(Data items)
=== Begin Enclosure ===

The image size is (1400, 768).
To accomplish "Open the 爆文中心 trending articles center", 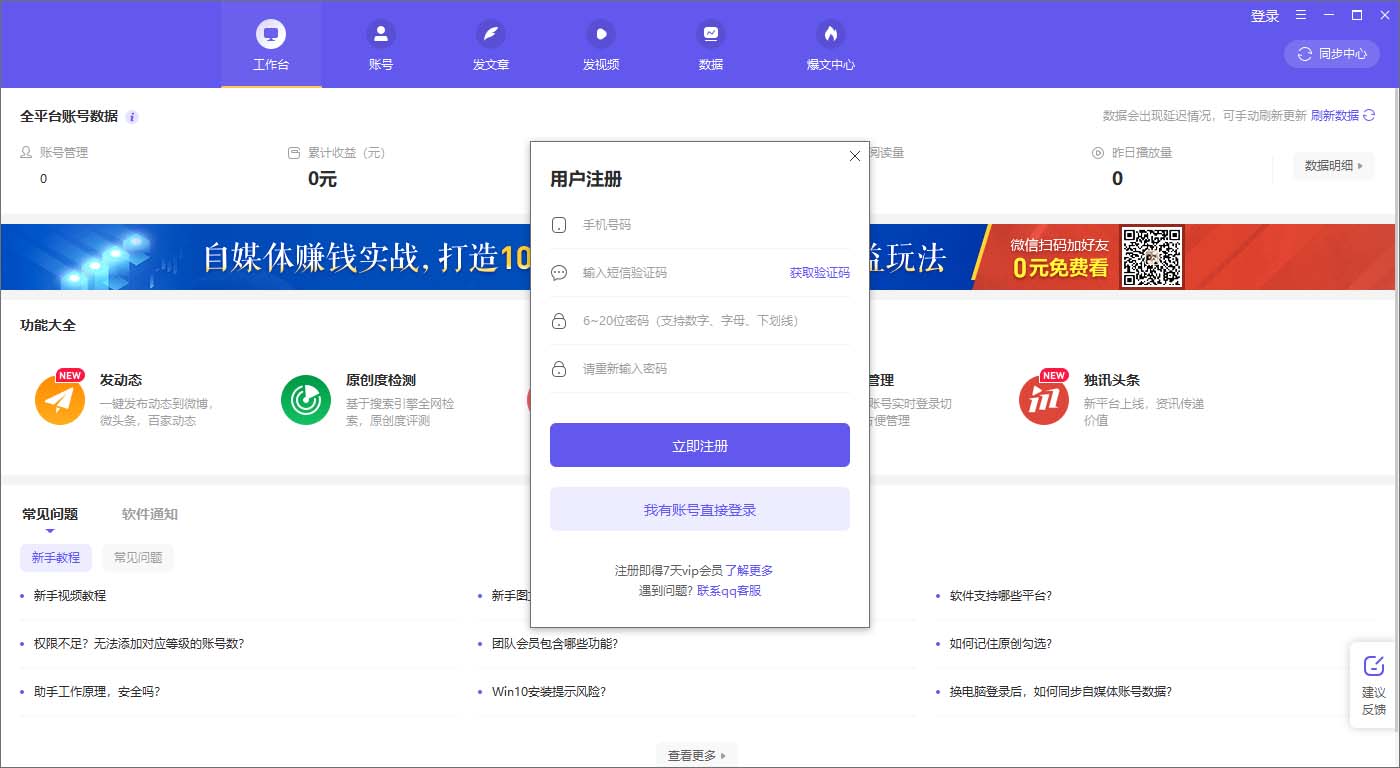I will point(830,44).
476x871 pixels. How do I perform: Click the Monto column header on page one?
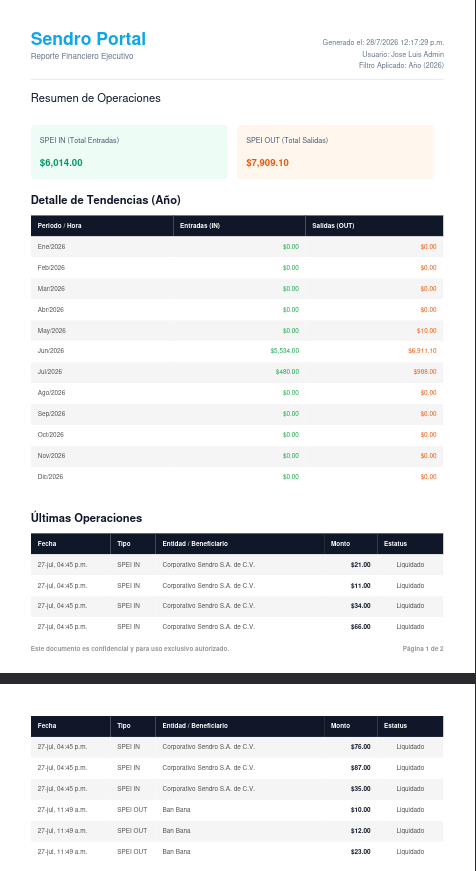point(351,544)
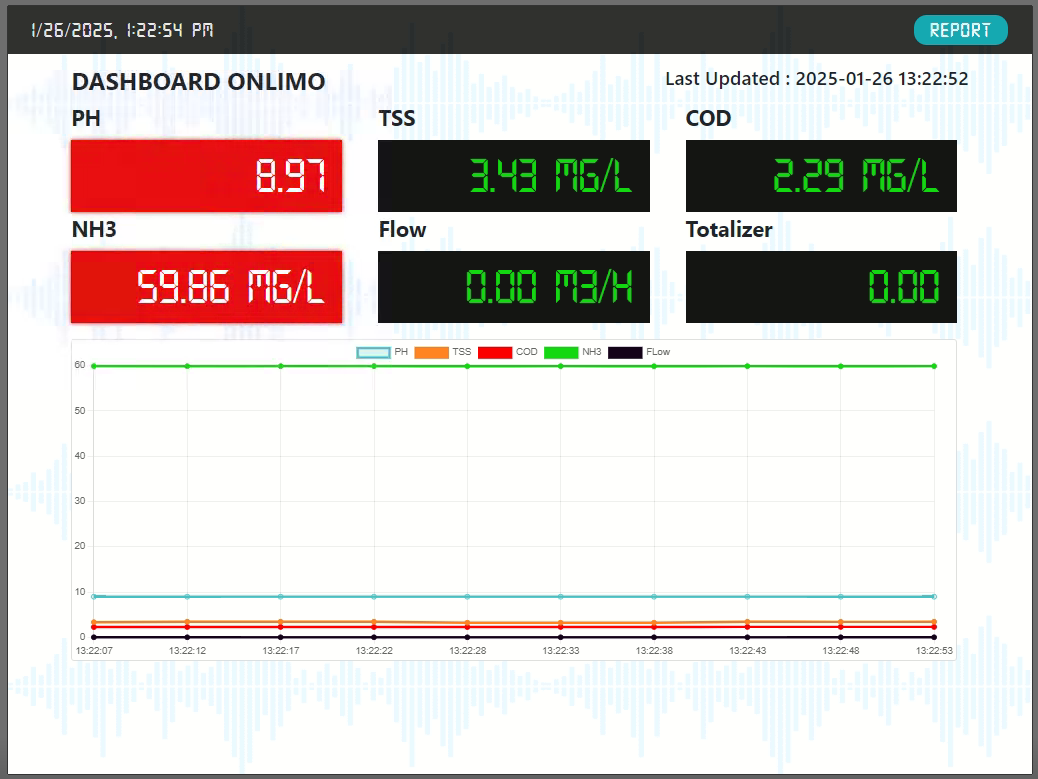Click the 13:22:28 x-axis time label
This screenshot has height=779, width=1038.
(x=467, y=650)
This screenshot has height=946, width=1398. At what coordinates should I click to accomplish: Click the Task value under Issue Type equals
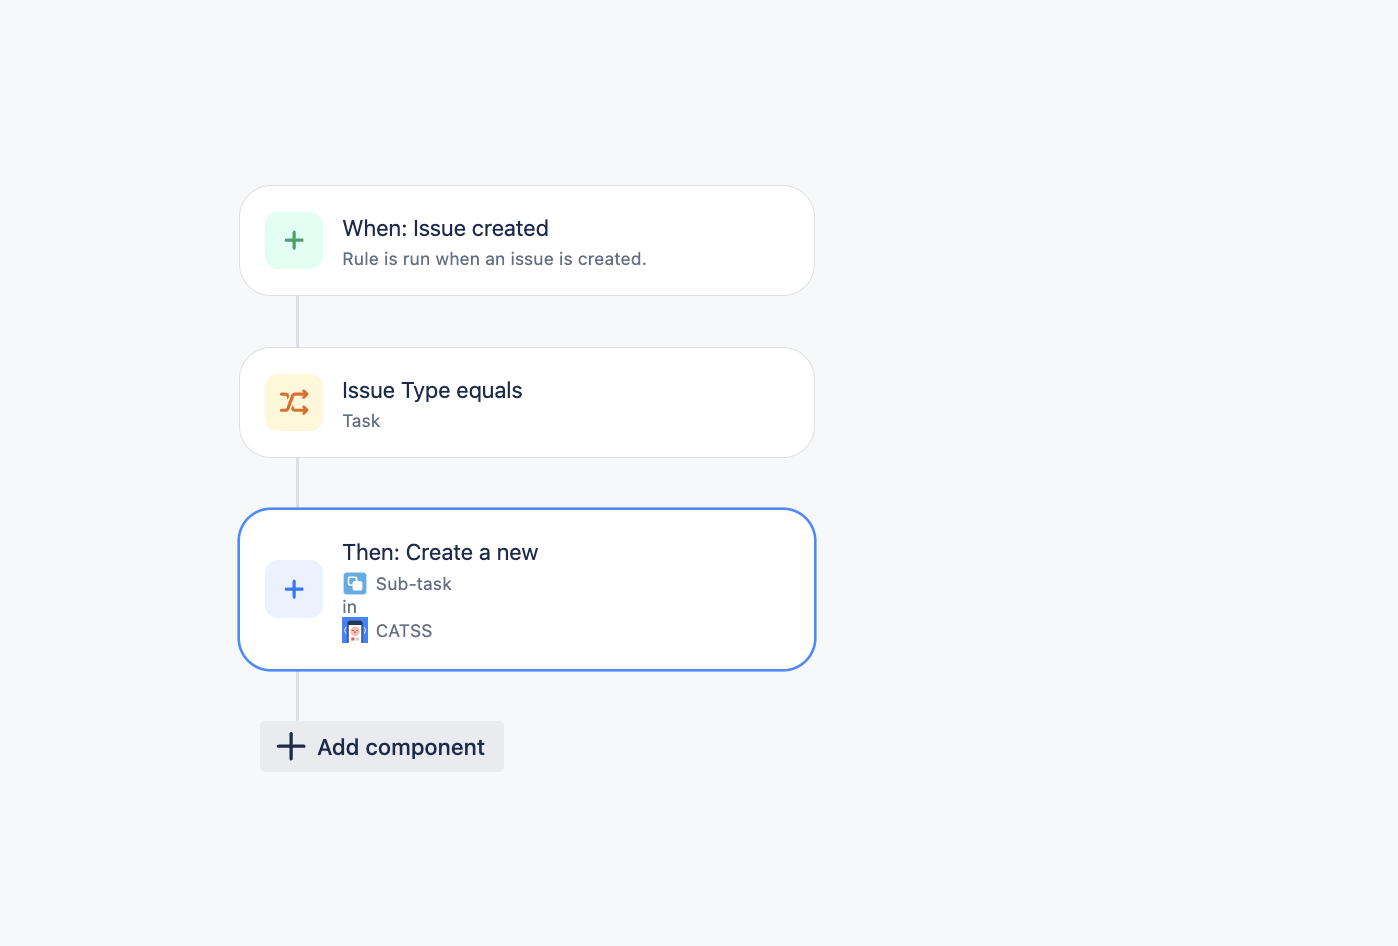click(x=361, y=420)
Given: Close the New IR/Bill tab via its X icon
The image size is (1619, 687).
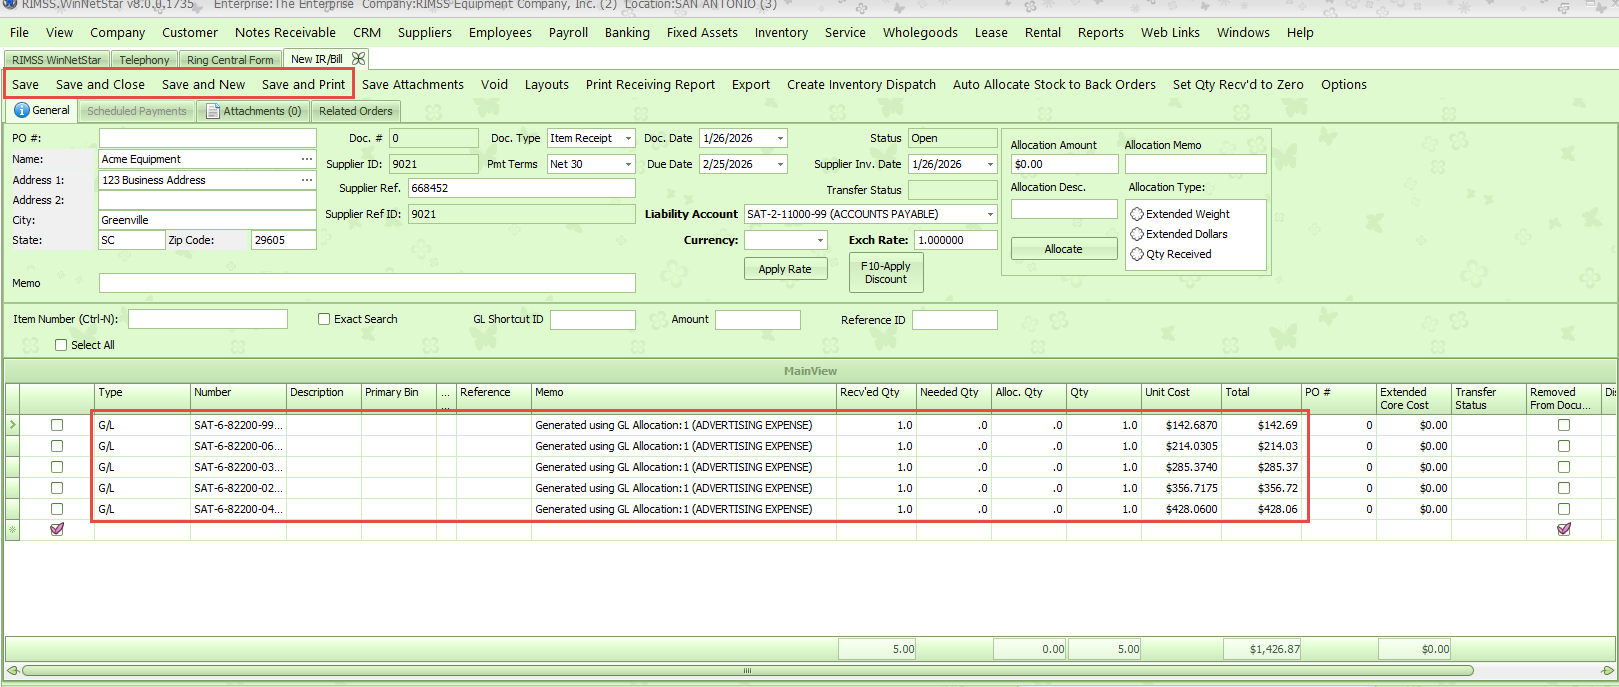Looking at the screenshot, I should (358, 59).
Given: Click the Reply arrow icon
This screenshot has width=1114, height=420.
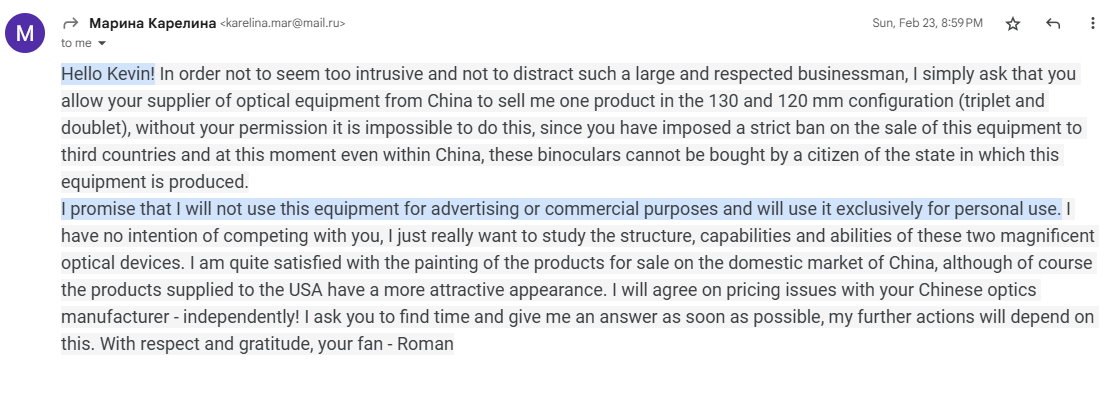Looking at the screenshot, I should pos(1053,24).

=== End Enclosure ===

- _Exercise objective_
Scan the data above for the string "Given" and copy each line where it appears.

- _Problem solution_
Given: Close the New IR/Bill tab via its X icon
Given: Click the Reply arrow icon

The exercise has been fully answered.